Switzerland-based logistics group Kuehne & Nagel has announced that it delivered its best ever results in 2008, in the face of the global economic downturn and a negative currency impact.
Turnover for the 12-month period increased by 3 per cent to CHF21.6bn (€14.6bn), up from CHF20.97bn (€14.1bn) in 2007, while earnings before interest, taxation, depreciation and amortisation (EBITDA) remained stable at CHF1.02bn (€690).
"The economic slowdown, which accelerated in terms of scope and pace in the last quarter, severely affected the logistics industry," said Kuehne & Nagel CEO Reinhard Lange. "Thanks to the stable development of our business in the first nine months and the early adaption of rigorous cost controls, we were able to soften the impact of reduced volumes while improving results compared with the previous year."
Seafreight volumes increased by 2 per cent during the year to a total of 2.67bn containers, with export volumes in trade lanes from Asia to North and South America and the Middle East increasing, helping the operational jump 7.3 per cent.
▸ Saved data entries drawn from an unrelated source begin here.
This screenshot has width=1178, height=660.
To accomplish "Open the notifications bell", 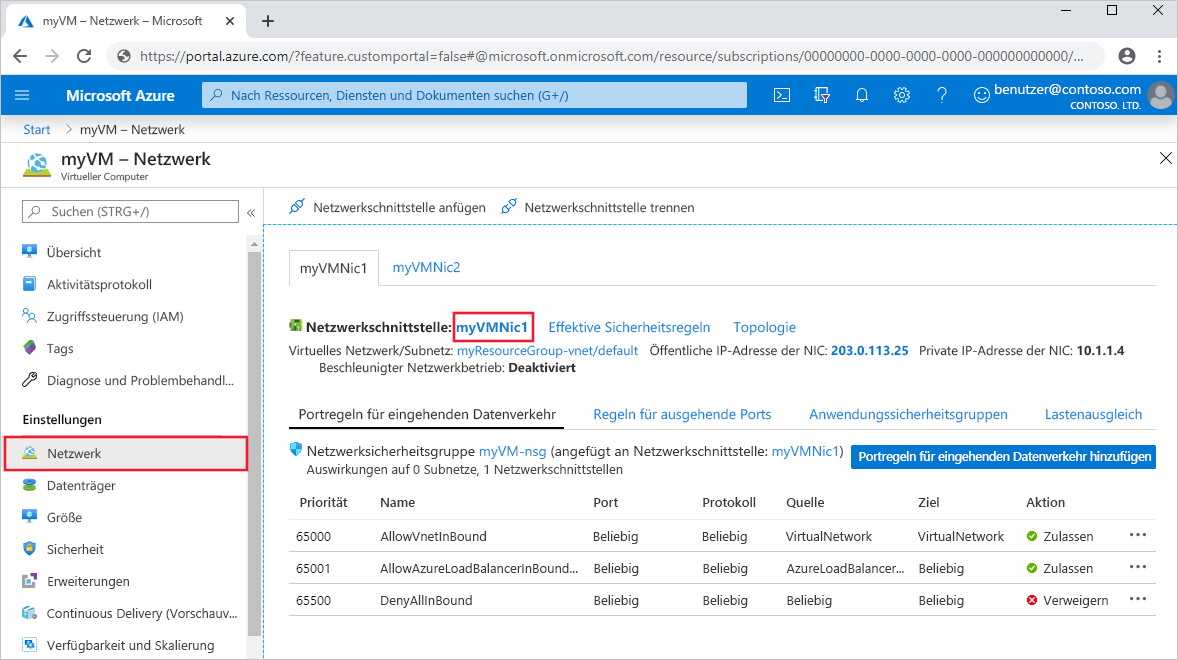I will click(x=862, y=95).
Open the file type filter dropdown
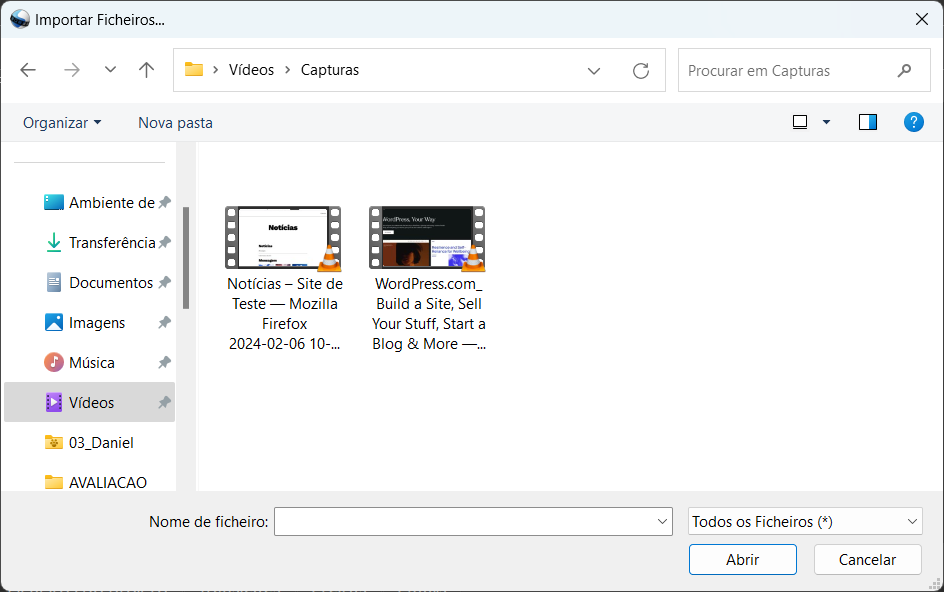Viewport: 944px width, 592px height. [x=805, y=521]
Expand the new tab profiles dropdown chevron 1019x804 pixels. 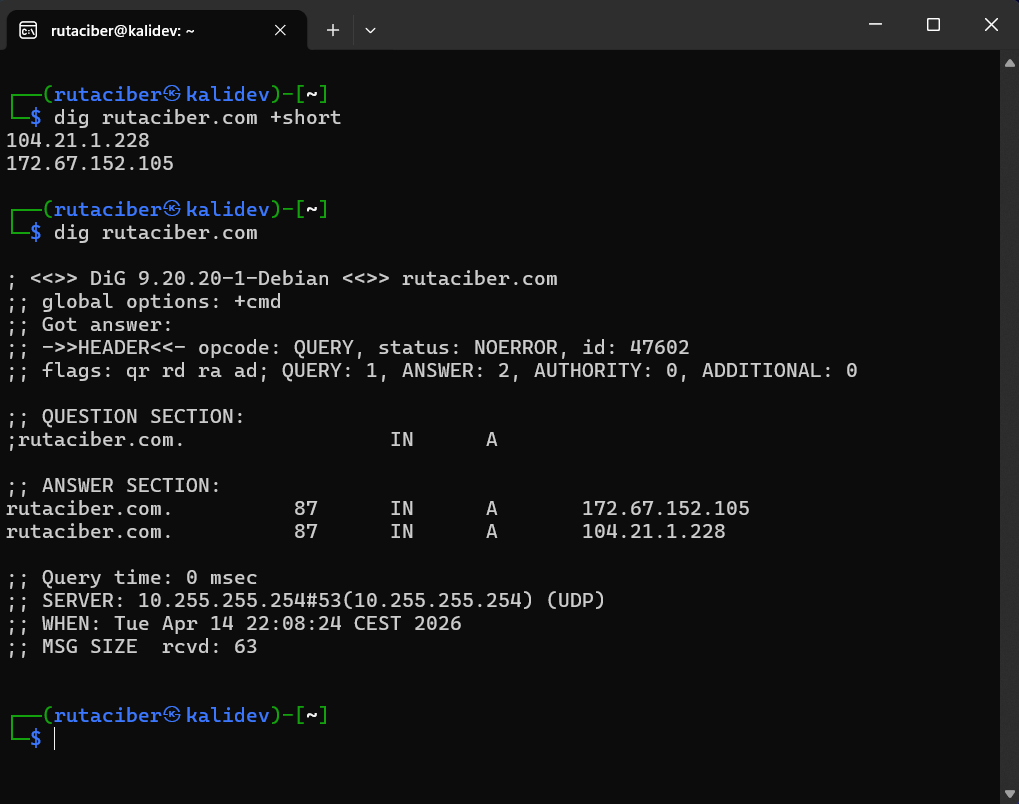370,30
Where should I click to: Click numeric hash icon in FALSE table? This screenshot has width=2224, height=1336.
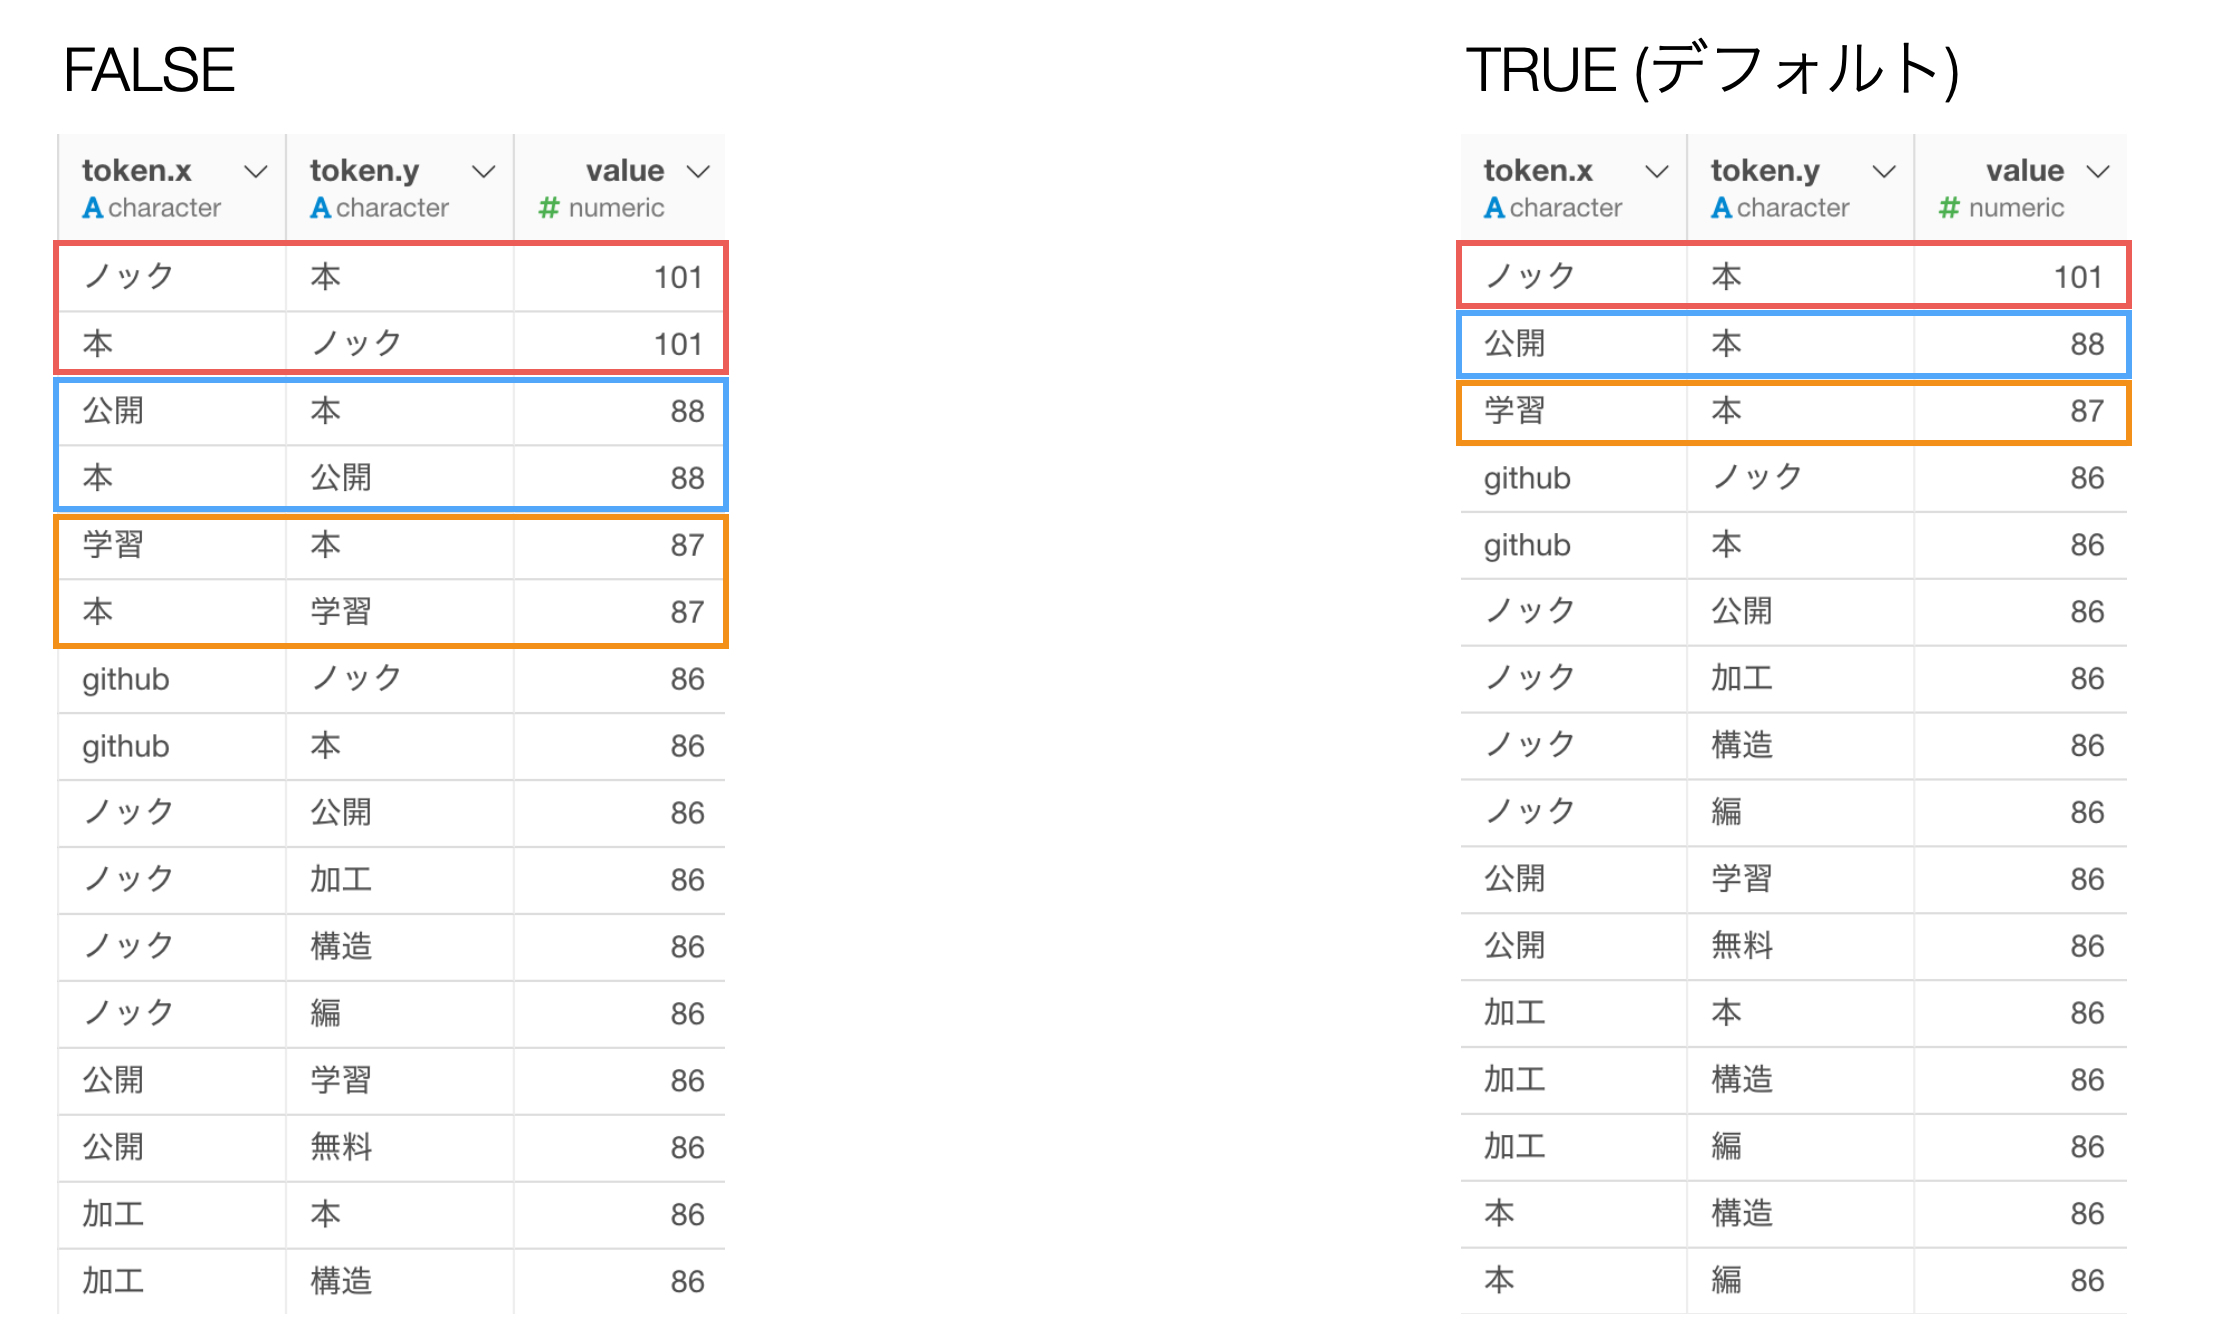(x=548, y=208)
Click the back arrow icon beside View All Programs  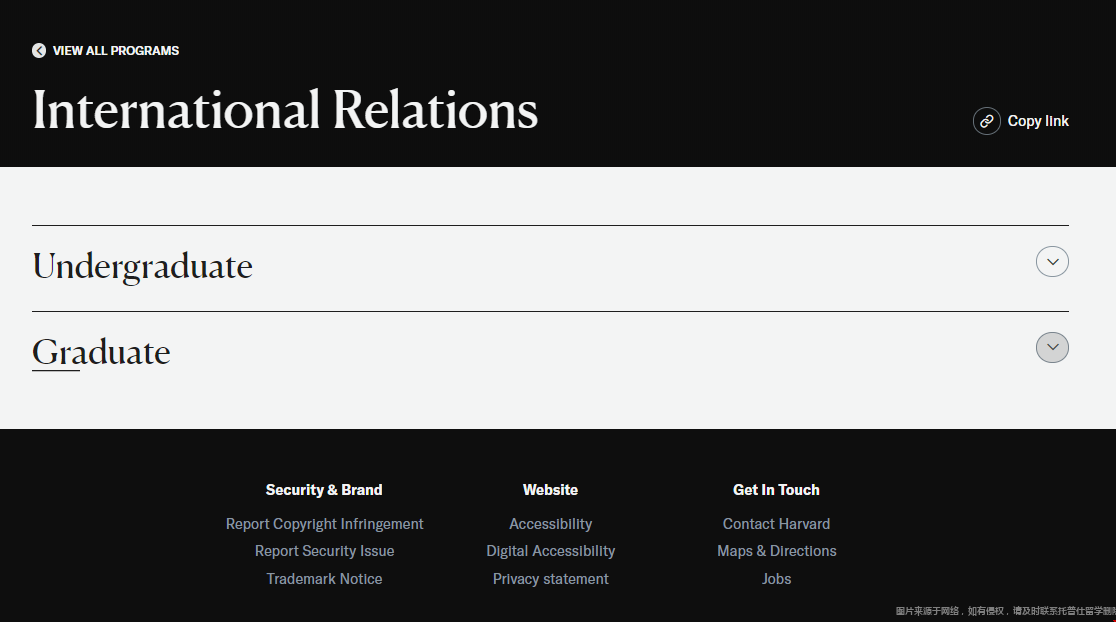pos(39,51)
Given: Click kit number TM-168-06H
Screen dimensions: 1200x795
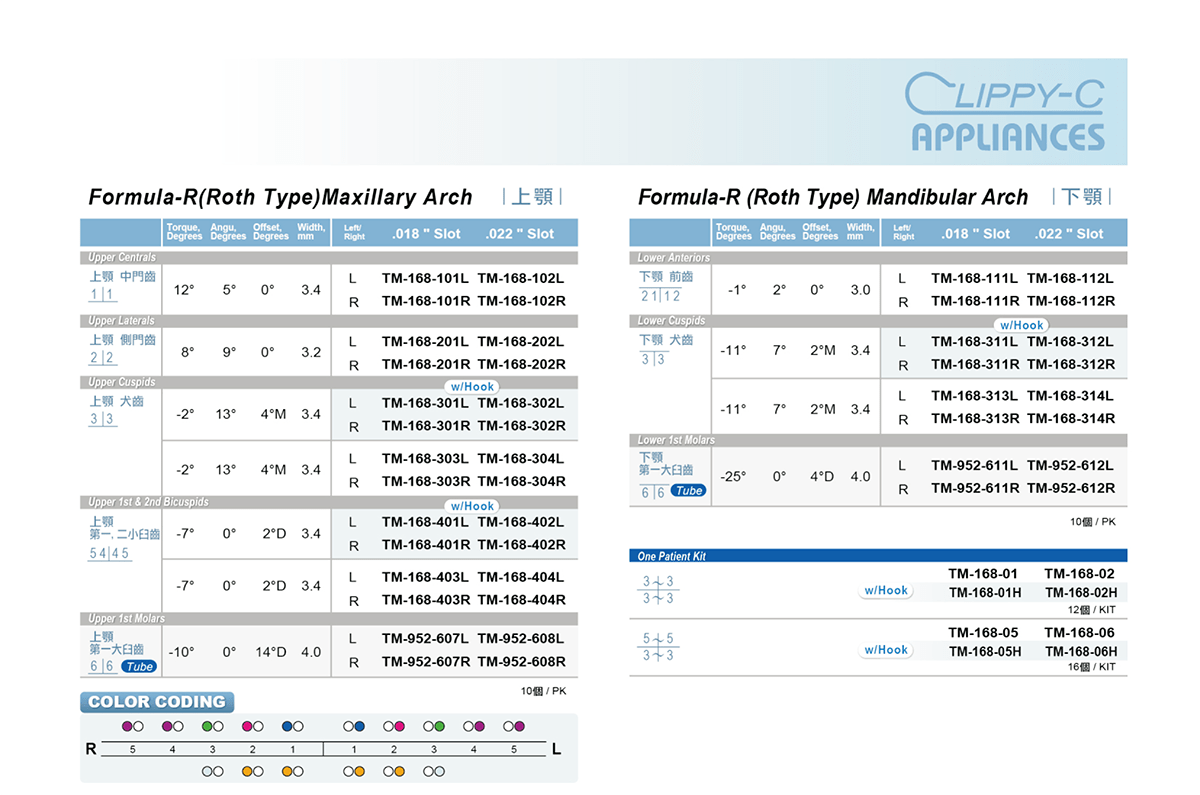Looking at the screenshot, I should click(1081, 652).
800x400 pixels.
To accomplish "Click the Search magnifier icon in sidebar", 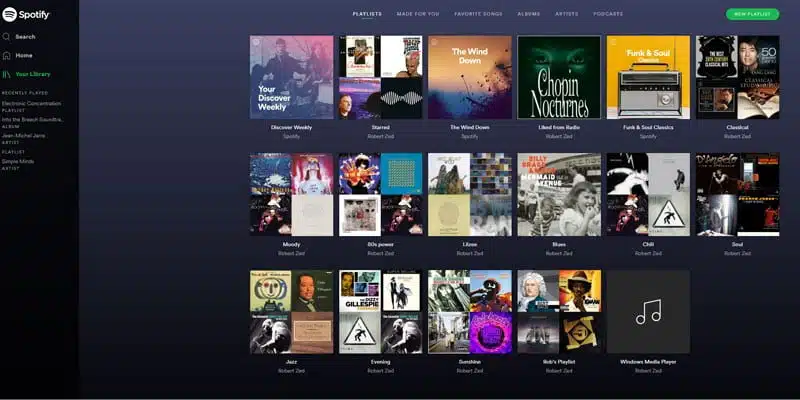I will click(x=7, y=37).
December 2008 saw the biggest ever decline in airfreight traffic, the group said, although for the whole year cargo volumes increased by 2.1 per cent. Road and rail logistics saw volume growth "above the market average", with gross profit margin improving by 13.1 per cent.
And the group foresaw no immediate change to the world economy, with further volume reductions anticipated for 2009.
"At an early stage, the management board decisively framed a course of action within the sphere of its influence to enable Kuehne & Nagel to sustain its market position even in difficult times," said Klaus-Michael Kuehne, chairman of the board of directors. "The group remains committed to its traditional principles of operating economically, while being guided by forward-looking, entrepreneurial spirit.
"Thanks to Kuehne & Nagel's strong positions cross the globe, our logistics competence and financial strength, we have reason to be confident about the further development of our company," he added.